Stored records
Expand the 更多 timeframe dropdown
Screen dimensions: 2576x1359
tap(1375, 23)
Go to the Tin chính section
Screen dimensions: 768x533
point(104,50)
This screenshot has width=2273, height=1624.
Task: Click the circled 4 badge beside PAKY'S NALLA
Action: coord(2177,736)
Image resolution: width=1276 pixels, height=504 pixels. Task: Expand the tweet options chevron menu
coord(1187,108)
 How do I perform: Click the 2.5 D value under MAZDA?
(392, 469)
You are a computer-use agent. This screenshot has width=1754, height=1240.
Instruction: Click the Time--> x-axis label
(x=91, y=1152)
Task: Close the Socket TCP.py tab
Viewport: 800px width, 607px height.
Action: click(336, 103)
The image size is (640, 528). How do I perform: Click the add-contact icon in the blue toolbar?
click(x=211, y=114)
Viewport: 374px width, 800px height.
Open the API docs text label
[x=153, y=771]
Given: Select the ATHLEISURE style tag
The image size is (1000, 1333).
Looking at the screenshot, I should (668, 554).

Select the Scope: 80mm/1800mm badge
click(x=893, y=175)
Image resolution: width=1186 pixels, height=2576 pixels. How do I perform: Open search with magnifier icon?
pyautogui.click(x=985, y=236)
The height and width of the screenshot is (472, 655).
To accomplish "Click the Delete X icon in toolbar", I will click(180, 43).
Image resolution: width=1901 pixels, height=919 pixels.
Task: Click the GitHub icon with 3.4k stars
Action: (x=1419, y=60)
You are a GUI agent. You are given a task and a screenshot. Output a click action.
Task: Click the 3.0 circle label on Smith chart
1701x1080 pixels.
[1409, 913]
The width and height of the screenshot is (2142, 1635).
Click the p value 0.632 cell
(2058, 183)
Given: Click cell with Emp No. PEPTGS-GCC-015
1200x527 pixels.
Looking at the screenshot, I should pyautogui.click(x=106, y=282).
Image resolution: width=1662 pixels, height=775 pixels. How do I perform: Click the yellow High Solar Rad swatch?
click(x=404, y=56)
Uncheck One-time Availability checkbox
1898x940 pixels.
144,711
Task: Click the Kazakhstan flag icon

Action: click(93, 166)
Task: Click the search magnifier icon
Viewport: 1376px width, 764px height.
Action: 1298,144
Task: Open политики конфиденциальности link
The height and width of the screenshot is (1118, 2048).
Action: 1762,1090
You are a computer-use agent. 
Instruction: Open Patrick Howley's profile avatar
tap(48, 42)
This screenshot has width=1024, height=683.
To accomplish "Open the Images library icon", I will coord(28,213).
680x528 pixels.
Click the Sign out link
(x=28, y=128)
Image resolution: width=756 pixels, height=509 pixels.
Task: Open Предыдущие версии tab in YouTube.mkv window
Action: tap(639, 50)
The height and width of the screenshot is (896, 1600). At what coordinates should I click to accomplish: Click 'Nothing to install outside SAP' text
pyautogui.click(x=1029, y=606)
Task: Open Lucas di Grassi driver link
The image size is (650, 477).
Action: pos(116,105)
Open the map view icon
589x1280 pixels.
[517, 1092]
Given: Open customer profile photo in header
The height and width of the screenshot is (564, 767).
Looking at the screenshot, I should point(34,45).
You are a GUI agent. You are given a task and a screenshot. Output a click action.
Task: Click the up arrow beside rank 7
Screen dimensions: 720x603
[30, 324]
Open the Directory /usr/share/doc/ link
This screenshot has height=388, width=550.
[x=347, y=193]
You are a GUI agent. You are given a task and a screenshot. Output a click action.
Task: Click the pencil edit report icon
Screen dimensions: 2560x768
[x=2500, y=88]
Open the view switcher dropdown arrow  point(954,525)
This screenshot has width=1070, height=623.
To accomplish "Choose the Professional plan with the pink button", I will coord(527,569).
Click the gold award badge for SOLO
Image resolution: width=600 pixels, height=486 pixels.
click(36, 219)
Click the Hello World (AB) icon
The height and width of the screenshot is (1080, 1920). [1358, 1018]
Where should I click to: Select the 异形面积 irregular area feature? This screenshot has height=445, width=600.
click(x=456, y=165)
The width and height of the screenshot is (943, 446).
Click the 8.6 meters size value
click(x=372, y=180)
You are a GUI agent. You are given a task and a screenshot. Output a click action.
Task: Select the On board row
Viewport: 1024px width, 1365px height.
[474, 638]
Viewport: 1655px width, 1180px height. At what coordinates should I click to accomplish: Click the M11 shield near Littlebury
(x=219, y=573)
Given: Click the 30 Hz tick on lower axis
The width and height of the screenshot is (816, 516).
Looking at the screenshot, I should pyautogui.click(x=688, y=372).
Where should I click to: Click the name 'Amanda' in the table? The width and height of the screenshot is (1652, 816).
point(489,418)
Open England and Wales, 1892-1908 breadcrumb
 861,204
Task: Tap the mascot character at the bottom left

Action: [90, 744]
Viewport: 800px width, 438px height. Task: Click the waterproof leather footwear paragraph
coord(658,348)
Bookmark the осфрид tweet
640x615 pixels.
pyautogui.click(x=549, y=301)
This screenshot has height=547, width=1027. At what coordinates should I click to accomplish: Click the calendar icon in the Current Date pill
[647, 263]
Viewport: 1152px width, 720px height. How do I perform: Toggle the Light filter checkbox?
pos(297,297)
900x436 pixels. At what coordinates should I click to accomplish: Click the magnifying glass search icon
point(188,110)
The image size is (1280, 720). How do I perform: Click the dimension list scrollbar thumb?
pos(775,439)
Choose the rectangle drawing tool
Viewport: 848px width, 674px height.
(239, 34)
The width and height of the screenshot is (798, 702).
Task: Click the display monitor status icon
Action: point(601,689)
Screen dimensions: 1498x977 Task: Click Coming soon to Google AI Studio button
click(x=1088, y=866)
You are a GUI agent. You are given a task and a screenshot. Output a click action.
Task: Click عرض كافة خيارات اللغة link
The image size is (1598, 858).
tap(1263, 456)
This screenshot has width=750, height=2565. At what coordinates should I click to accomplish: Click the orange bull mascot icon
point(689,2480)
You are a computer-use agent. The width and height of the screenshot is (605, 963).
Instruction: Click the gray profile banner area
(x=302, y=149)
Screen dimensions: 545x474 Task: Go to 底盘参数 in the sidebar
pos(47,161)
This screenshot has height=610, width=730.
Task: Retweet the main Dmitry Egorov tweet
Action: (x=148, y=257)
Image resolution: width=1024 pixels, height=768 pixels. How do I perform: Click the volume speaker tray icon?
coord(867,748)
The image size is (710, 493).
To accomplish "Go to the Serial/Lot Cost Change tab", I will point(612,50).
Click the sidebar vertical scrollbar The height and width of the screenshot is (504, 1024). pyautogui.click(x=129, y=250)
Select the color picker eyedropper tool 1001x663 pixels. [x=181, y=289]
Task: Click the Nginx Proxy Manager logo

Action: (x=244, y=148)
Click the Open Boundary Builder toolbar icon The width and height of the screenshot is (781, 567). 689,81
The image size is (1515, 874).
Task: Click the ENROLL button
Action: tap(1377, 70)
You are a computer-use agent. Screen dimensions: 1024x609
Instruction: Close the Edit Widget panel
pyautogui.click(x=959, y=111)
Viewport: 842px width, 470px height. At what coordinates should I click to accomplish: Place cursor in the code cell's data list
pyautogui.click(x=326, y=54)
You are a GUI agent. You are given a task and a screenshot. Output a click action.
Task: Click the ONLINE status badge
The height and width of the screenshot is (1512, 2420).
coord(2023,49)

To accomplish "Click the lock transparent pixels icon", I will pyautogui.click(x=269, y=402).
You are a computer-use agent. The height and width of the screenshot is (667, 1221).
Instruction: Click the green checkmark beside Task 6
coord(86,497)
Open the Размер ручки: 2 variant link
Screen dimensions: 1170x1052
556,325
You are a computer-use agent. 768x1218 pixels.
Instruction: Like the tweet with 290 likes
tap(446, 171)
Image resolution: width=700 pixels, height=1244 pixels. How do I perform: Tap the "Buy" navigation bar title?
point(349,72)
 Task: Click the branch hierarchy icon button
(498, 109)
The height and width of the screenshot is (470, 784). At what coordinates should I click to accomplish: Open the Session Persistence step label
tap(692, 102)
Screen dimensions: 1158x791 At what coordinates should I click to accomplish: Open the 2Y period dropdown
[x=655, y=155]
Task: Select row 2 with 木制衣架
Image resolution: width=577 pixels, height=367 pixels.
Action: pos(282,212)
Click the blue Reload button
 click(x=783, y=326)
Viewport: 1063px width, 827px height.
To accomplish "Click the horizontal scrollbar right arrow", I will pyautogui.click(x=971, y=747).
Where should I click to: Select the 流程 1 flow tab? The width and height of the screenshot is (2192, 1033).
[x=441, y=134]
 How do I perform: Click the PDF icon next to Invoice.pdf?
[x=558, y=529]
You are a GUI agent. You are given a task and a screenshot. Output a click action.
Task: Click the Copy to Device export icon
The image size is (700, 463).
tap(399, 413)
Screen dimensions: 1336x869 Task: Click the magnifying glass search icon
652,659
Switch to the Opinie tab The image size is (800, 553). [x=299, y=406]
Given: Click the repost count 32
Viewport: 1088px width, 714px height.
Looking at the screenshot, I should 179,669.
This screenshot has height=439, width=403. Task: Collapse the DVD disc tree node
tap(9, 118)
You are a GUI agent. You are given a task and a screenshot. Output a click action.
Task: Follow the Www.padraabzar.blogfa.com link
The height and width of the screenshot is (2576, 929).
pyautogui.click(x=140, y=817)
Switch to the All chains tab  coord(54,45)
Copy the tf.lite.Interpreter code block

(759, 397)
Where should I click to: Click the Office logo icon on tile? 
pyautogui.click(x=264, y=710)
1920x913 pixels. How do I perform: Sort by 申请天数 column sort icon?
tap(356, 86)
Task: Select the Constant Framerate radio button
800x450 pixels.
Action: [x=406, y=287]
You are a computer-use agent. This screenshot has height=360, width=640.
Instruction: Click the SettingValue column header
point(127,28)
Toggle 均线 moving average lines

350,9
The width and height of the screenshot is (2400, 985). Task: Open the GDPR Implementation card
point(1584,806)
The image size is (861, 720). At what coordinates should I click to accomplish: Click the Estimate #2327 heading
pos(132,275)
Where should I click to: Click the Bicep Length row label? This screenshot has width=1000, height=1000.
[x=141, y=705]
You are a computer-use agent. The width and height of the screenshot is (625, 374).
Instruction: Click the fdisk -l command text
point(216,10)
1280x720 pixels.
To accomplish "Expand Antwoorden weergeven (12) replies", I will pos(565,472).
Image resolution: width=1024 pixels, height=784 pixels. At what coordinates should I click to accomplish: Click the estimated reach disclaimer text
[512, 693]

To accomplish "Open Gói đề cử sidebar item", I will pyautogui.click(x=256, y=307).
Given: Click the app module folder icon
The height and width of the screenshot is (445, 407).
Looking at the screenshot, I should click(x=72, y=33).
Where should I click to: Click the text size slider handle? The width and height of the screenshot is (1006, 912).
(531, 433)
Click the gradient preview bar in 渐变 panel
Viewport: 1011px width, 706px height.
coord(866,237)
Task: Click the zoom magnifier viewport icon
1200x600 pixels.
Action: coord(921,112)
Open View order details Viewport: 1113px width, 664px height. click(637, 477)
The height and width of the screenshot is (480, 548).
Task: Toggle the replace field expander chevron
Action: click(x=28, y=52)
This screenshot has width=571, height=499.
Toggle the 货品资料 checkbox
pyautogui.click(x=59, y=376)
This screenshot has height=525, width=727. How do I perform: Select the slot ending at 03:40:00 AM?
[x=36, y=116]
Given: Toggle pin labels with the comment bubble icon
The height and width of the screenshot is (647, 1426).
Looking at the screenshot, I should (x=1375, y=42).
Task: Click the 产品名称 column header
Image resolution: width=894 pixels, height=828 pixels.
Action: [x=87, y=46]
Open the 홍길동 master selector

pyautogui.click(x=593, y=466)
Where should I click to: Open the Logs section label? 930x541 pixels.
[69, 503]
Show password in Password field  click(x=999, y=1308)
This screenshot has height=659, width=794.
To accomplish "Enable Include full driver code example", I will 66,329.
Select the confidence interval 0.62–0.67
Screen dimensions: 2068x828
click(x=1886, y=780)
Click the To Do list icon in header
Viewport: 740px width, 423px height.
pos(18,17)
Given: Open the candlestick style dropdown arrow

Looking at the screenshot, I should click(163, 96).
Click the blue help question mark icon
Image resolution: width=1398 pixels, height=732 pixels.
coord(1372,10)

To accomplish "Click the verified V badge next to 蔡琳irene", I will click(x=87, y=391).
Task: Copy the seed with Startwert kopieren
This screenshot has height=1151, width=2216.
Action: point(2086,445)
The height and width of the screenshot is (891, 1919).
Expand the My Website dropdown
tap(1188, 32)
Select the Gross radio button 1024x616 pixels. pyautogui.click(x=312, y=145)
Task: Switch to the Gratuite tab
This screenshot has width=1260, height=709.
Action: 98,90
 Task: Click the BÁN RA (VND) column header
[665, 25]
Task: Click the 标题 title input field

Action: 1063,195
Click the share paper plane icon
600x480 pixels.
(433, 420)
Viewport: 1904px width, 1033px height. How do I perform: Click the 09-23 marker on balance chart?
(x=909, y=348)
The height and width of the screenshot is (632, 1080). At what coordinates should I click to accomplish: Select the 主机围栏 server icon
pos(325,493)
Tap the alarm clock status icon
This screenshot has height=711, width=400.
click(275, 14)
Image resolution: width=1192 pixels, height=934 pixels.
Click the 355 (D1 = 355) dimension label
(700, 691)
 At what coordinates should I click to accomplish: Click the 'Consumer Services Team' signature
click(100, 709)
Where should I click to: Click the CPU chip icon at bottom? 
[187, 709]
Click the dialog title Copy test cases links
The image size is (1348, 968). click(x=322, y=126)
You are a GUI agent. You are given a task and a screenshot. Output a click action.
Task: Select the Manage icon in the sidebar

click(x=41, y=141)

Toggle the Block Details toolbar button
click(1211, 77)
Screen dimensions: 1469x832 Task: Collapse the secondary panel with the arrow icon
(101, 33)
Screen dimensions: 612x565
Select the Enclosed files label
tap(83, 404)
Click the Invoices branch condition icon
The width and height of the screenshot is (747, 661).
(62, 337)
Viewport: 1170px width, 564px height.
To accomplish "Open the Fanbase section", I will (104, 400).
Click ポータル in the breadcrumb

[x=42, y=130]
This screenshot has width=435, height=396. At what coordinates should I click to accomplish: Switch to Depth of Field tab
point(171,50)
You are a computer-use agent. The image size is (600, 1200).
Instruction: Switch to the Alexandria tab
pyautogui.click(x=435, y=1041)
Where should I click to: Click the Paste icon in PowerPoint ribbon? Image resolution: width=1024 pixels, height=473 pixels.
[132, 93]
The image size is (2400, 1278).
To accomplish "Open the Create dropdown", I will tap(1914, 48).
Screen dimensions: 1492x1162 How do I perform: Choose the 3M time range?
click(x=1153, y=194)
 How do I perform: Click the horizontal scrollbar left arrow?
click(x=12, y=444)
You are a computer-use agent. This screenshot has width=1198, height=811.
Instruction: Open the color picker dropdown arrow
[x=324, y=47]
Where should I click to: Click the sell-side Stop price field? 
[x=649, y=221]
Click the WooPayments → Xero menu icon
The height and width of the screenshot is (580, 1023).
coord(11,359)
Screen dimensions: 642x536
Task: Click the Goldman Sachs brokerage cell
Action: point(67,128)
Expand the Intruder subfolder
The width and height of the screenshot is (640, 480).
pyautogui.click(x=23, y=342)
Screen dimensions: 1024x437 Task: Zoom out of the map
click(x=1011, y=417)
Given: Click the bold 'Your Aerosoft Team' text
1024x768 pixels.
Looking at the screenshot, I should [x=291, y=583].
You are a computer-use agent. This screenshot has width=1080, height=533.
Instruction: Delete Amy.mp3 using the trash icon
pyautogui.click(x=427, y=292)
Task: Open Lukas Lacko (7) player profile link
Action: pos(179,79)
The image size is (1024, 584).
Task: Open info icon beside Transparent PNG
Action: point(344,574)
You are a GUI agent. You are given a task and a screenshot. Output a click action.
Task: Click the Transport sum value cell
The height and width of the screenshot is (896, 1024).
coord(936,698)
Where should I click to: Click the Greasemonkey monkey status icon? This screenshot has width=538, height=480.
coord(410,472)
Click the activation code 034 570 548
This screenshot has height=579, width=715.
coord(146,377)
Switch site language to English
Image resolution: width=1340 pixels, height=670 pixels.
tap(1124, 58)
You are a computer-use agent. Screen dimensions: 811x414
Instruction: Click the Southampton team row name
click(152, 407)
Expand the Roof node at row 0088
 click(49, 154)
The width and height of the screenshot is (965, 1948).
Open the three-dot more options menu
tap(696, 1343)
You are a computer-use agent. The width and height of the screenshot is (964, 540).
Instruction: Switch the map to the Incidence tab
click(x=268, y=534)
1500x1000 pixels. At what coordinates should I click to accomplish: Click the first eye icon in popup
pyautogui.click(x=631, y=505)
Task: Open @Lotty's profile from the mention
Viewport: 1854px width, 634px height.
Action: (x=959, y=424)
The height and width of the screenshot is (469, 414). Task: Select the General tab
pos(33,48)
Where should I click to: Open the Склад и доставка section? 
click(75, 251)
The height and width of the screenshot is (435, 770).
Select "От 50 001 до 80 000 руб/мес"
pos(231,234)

YOUR ASSIGNMENT »
Reprint exactly the lines above that start at the one with "Instruction: Click the fdisk -l command text" and end at the one with "This screenshot has height=659, width=794.", keeping both and adding none.

RESULT FOR THIS TASK »
Instruction: Click the fdisk -l command text
point(216,10)
1280x720 pixels.
To accomplish "Expand Antwoorden weergeven (12) replies", I will pos(565,472).
Image resolution: width=1024 pixels, height=784 pixels. At what coordinates should I click to accomplish: Click the estimated reach disclaimer text
[512, 693]

To accomplish "Open Gói đề cử sidebar item", I will pyautogui.click(x=256, y=307).
Given: Click the app module folder icon
The height and width of the screenshot is (445, 407).
Looking at the screenshot, I should click(x=72, y=33).
Where should I click to: Click the text size slider handle? The width and height of the screenshot is (1006, 912).
(531, 433)
Click the gradient preview bar in 渐变 panel
Viewport: 1011px width, 706px height.
coord(866,237)
Task: Click the zoom magnifier viewport icon
1200x600 pixels.
Action: coord(921,112)
Open View order details Viewport: 1113px width, 664px height. click(637, 477)
The height and width of the screenshot is (480, 548).
Task: Toggle the replace field expander chevron
Action: click(x=28, y=52)
This screenshot has width=571, height=499.
Toggle the 货品资料 checkbox
pyautogui.click(x=59, y=376)
This screenshot has height=525, width=727. How do I perform: Select the slot ending at 03:40:00 AM?
[x=36, y=116]
Given: Toggle pin labels with the comment bubble icon
The height and width of the screenshot is (647, 1426).
Looking at the screenshot, I should (x=1375, y=42).
Task: Click the 产品名称 column header
Image resolution: width=894 pixels, height=828 pixels.
Action: [x=87, y=46]
Open the 홍길동 master selector

pyautogui.click(x=593, y=466)
Where should I click to: Open the Logs section label? 930x541 pixels.
[69, 503]
Show password in Password field  click(x=999, y=1308)
This screenshot has height=659, width=794.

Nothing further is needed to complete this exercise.